Two nests of crow chicks fledged on my city street this past week. I wonder if the high-rise humans down the block noticed the chicks’ noisy beginning of life in the urban wild. Everyday for two weeks, I looked up from under the trees while walking Elsa. I saw the chicks poking their hungry beaks out of the nests, then stepping out to  bounce from leafy limb to limb to rooftop to balcony, squawking away. The parent crows flew farther and farther, screaming at their offspring as encouragement to get those wings flapping and join them in pursuing edible horizons. And then, quiet. They’re gone. They’ll be back, of course. But for now, the daily racket of new young crows has flown the coop.

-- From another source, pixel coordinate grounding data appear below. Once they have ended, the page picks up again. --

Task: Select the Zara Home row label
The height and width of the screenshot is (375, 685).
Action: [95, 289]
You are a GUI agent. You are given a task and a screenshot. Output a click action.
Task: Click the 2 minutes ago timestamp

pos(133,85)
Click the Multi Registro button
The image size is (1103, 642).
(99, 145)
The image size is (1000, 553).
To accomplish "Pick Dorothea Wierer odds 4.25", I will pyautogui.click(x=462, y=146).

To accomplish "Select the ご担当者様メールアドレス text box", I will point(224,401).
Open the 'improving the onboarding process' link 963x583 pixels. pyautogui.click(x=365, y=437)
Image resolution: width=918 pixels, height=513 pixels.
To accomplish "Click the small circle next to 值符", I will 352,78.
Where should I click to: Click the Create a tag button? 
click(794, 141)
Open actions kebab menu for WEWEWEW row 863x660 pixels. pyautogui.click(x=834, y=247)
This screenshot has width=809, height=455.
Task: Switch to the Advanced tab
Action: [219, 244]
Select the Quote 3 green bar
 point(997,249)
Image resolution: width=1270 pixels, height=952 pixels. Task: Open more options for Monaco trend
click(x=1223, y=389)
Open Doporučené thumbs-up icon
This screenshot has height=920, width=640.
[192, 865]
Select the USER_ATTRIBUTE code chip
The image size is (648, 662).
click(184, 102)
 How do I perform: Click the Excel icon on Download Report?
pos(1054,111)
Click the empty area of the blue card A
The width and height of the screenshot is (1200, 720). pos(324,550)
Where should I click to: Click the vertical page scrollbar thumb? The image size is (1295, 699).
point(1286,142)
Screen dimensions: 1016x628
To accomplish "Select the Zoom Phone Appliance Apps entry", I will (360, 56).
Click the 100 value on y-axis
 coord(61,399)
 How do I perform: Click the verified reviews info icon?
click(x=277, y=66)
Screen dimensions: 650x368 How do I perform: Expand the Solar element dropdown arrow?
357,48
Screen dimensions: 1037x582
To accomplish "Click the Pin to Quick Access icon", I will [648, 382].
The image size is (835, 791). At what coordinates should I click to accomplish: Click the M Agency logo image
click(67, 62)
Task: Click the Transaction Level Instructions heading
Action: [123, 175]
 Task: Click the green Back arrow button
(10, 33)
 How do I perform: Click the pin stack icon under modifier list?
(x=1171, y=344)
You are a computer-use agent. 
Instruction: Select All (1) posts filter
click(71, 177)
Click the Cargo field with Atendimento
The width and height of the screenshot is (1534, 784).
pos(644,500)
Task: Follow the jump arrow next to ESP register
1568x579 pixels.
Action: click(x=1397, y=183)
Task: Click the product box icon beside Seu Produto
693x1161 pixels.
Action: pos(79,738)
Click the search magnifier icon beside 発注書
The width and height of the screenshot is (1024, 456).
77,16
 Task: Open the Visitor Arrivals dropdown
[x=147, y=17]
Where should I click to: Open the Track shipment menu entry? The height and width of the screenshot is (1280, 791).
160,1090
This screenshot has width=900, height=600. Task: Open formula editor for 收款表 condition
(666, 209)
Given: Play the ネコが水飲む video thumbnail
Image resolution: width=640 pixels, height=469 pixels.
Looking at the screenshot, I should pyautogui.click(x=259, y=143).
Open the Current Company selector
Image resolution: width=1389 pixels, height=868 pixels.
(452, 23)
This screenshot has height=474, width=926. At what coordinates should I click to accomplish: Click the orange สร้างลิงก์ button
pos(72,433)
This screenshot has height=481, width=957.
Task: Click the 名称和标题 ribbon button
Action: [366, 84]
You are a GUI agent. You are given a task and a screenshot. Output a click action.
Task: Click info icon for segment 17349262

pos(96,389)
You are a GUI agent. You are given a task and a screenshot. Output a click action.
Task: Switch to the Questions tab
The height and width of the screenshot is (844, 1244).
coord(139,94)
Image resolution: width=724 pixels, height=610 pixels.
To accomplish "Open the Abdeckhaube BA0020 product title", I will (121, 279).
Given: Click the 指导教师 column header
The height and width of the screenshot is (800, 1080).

How comforting to observe the steadfast natural order of things. These days, the built world I’ve known my whole life is breaking down so fast that I half expect the natural world to follow;  Lake Michigan to dry up and all the birds to drop from the sky. That bad? Sometimes. Experts say old-age limits short-term memory, exaggerates long-term. My long-term emotional memories are thus resistant to age-related decline. I’m in my 80th year, having just celebrated the 79th. The fear I felt watching the original Mad Max (1979),  Poseidon Adventure (1972) and Blade Runner (1982) bubbles up without reference to those movies. It simply presents itself as the world we know is over.

On the other hand, I’m convinced The Wizard of Oz gave me a love for birds, if not a curiosity about an unearthly world. Somewhere over the rainbow, bluebirds fly. Birds fly over the rainbow; why, then, oh why can’t I? 

Yeah, why can’t I?  

Every time a crow chick leaves the nest, some transcendental part of me follows. My earliest dreams were flying visions. I willed myself off the ground and flew around the neighborhood spying on people. God help me, if I had a drone. I’d probably be peeking in the windows of high-rise residences. 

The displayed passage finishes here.